(Element and text position data)
━━━━━━
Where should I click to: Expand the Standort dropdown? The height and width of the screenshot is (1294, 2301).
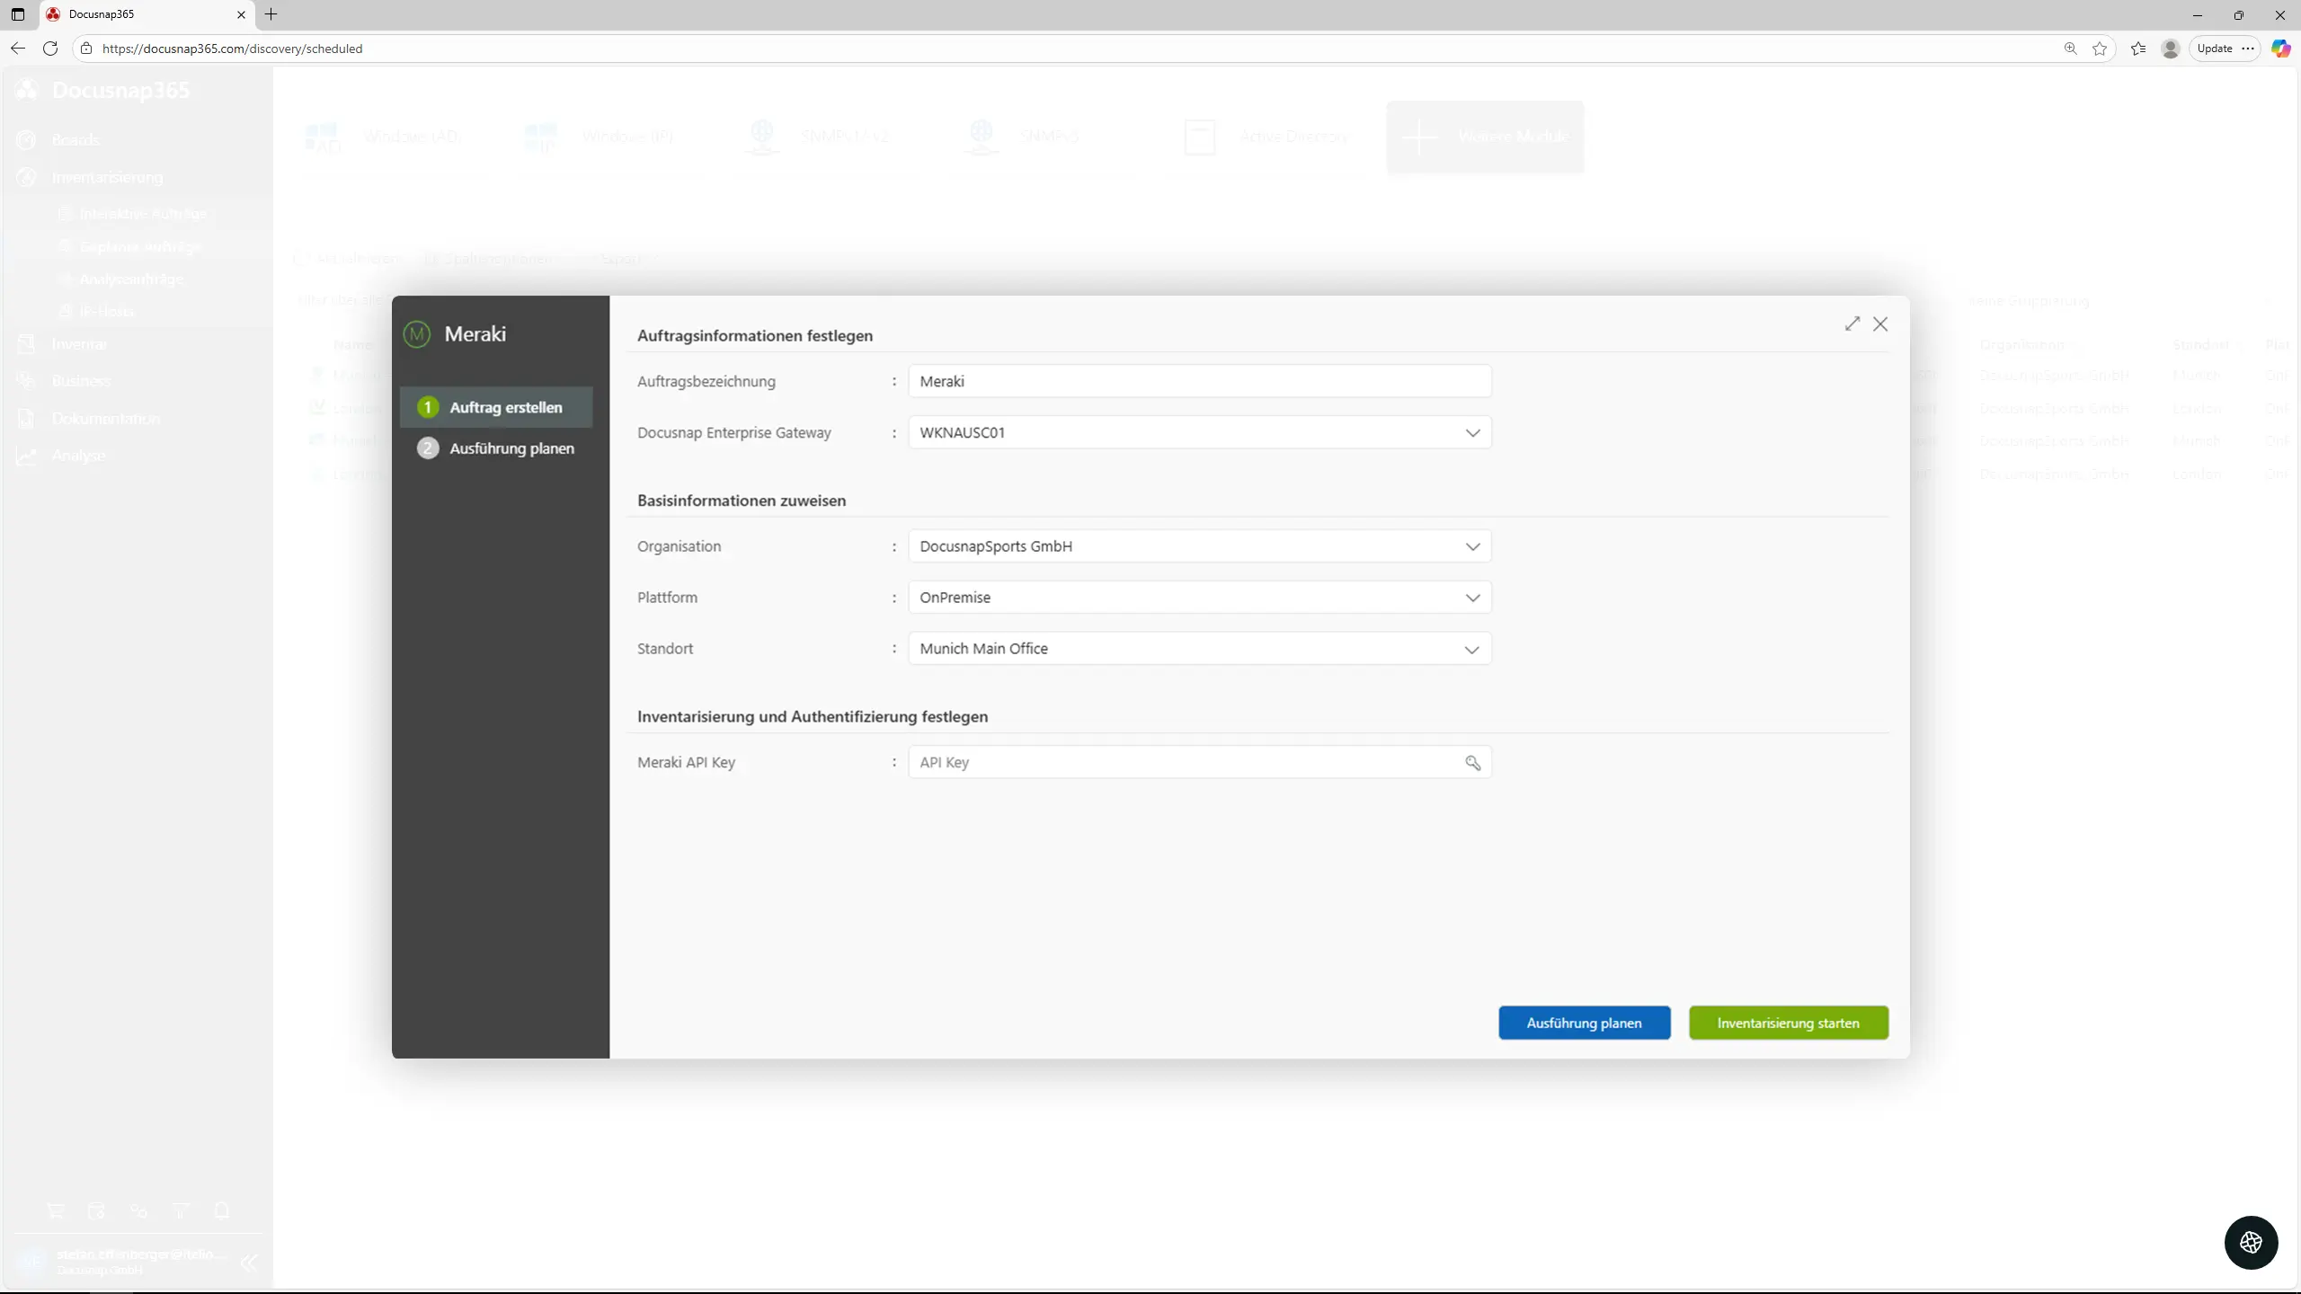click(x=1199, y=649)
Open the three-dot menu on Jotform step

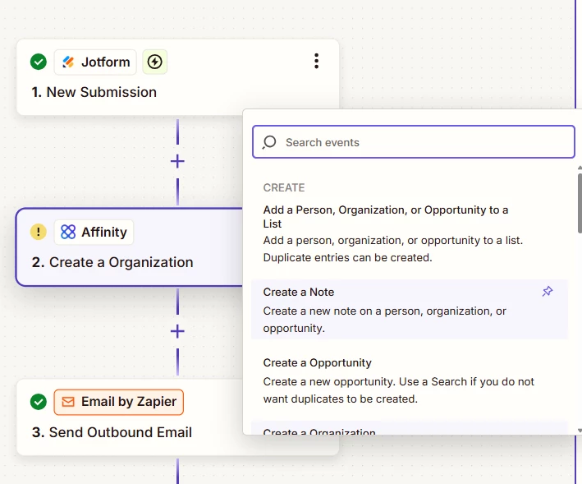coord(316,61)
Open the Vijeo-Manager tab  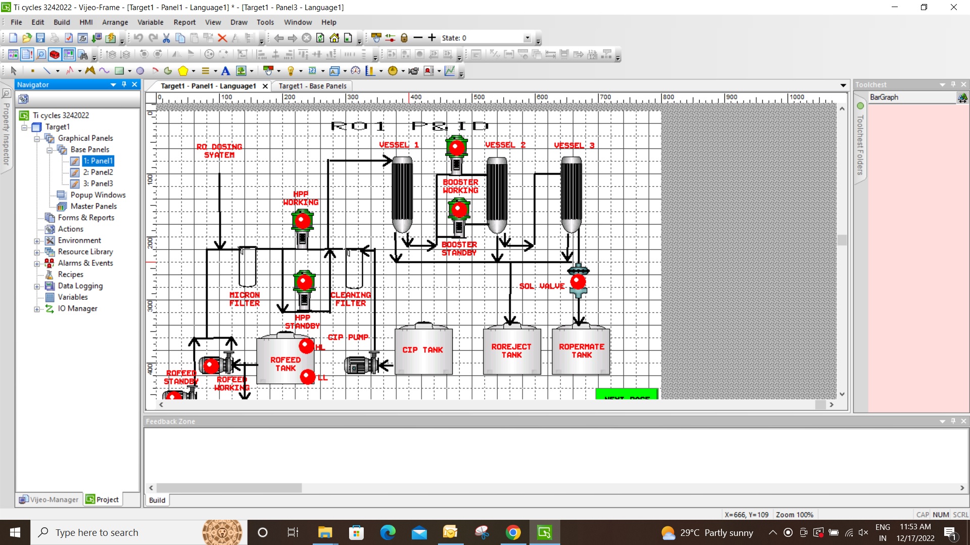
━━━━━━
* Instruction: Render every line of the listing above as a numbered list, skipping blank lines and omitting the pictures.

* Output:
1. Where should I click to: Expand the Standort dropdown? The height and width of the screenshot is (1294, 2301).
2. click(x=1199, y=649)
3. Open the three-dot menu on Jotform step
4. coord(316,61)
5. Open the Vijeo-Manager tab  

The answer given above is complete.